* **YOUR INSTRUCTIONS**
Look through the lines below, find those with the word "agent", and copy them.

[Stored entries]
((
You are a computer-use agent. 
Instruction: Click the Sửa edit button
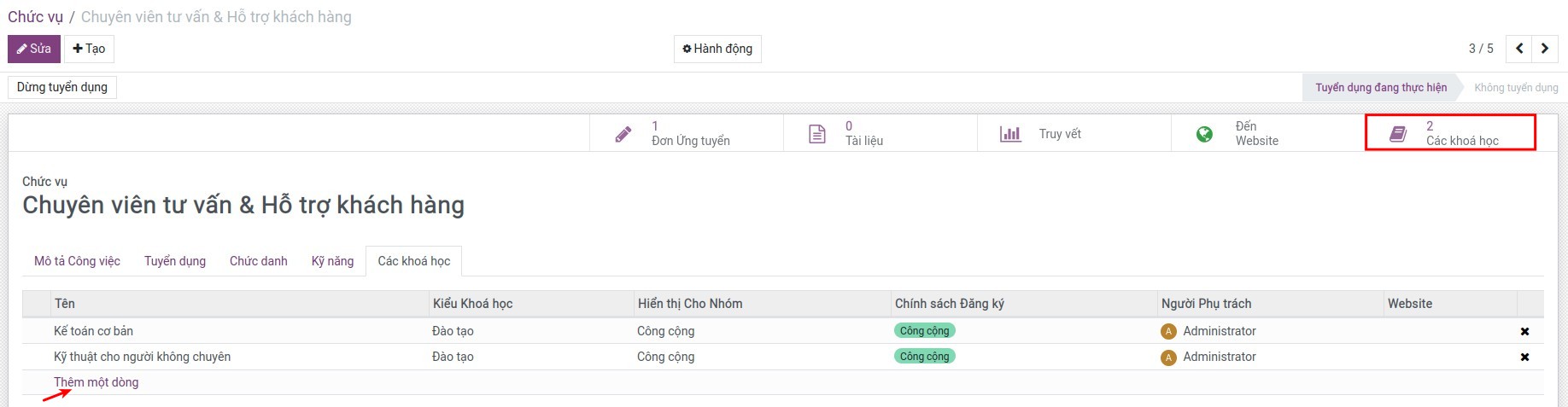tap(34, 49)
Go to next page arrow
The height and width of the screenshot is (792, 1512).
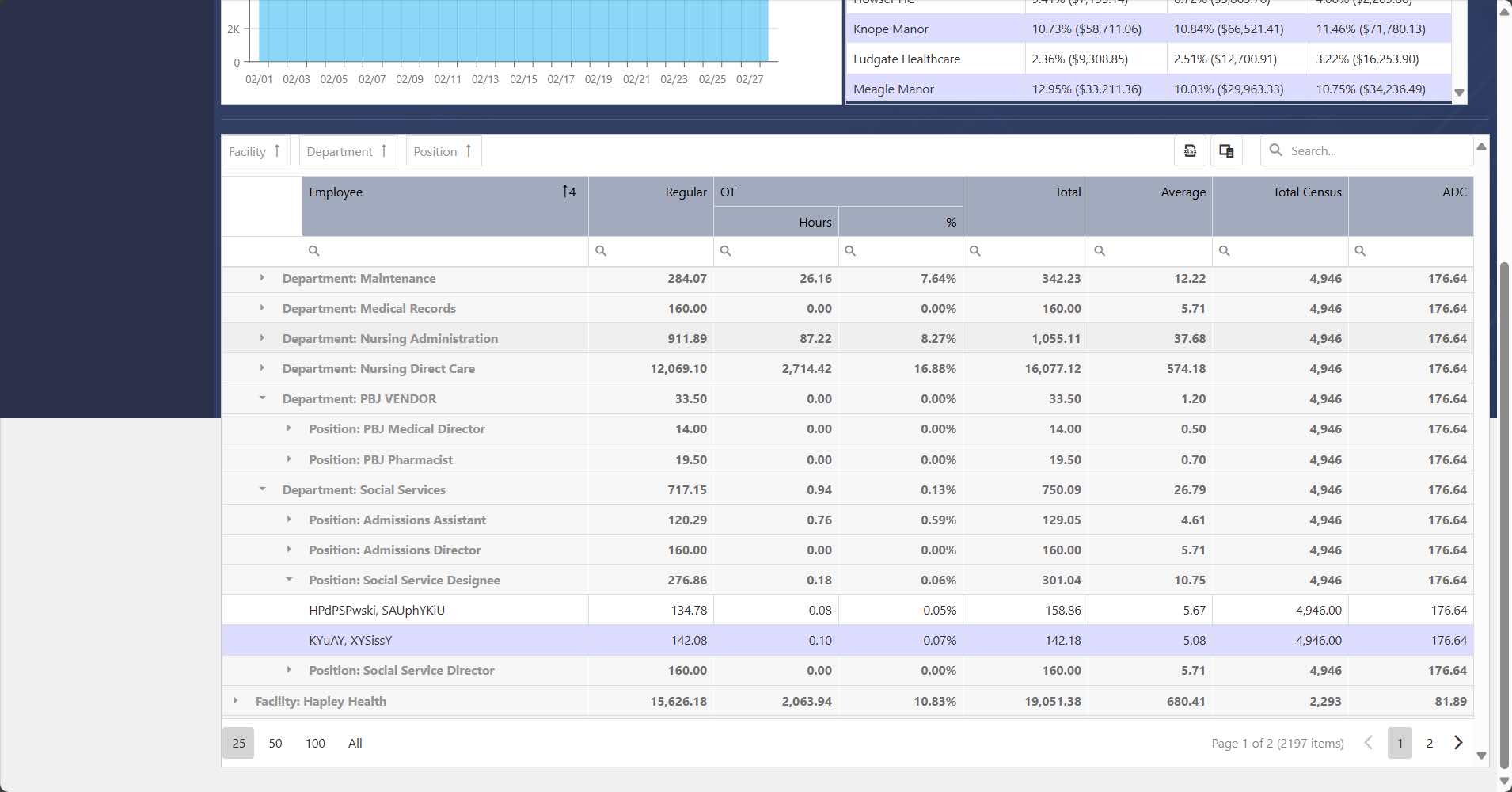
))
((
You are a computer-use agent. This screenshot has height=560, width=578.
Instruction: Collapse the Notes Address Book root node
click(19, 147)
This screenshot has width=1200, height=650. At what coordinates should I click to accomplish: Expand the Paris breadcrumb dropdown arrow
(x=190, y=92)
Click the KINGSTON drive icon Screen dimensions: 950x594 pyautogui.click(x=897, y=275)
))
* **RESPONSE**
You are a computer-use agent. 
You are a computer-use agent. This screenshot has height=560, width=578.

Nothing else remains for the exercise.